MIKE SCHIER
Nein, man muss kein Mitglied im Markus-Söder-Fanclub sein, um sich über den Frontalangriff von Karl-Theodor zu Guttenberg zu wundern. Der gefallene Verteidigungsminister erscheint erstaunlich hoch zu Ross mal wieder auf der politischen Bildfläche und gibt dem designierten Parteichef via Interview ebenso gönnerhafte wie vergiftete Ratschläge. Spätestens an dem Punkt, an dem Guttenberg Nachhilfe in Sachen Demut und Lernfähigkeit erteilt, droht das Ganze zur Realsatire zu verkommen.
Das Problem für die CSU: Viele Punkte, die der Hoffnungsträger a. D. anspricht, enthalten einen wahren Kern. Söders Wandlung vom „brachialen Machtpolitiker zum demütigen Teamspieler“ wirft Fragen der Glaubwürdigkeit auf, die in der verunsicherten CSU niemand zu stellen wagt. Die Aufarbeitung der schlechten Wahlergebnisse reduziert man auf die Person Seehofer, während Söder trotz 37,2 Prozent zum starken Mann wird und Fraktionschef oder Generalsekretär bleiben dürfen.

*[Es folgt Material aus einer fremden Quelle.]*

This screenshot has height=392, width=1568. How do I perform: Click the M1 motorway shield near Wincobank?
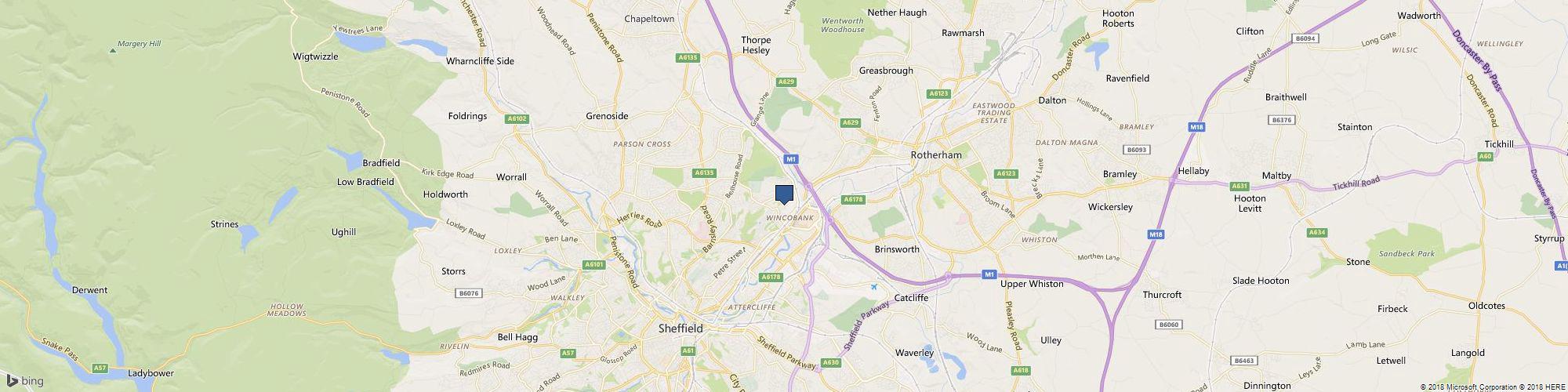[x=791, y=159]
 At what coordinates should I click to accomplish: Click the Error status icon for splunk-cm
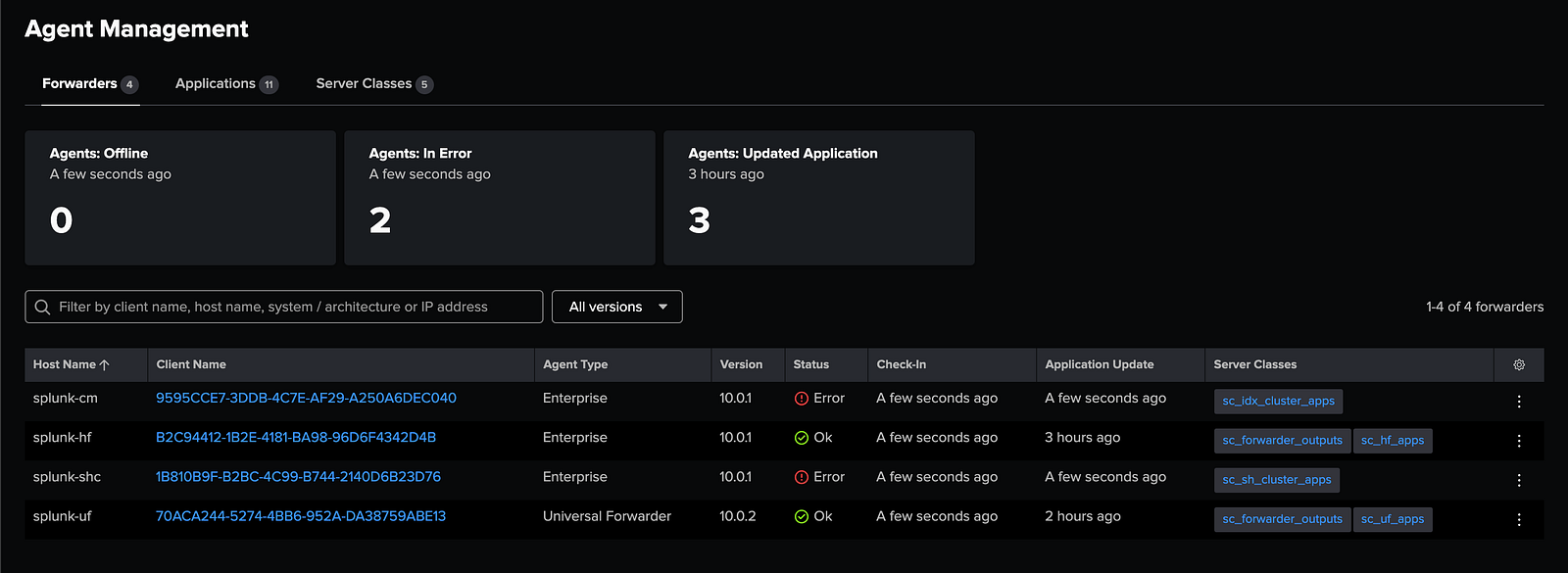click(x=802, y=399)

Söders Aufstieg aber hat einen einfachen Grund: Es findet sich niemand, der ihn herauszufordern wagt. Manfred Weber fehlte inmitten seiner Europa-Kampagne der Mut, Ilse Aigner zog es ins bequemere, weil repräsentative Landtagspräsidium. Und selbst ein zu Guttenberg weigert sich, quasi als Friedrich Merz der CSU, seinen Hut in den Ring zu werfen. Lieber gibt er von außen Ratschläge. Das mag man sich als Elder Statesman erlauben können, doch mit 47 Jahren ist man dafür noch zu jung.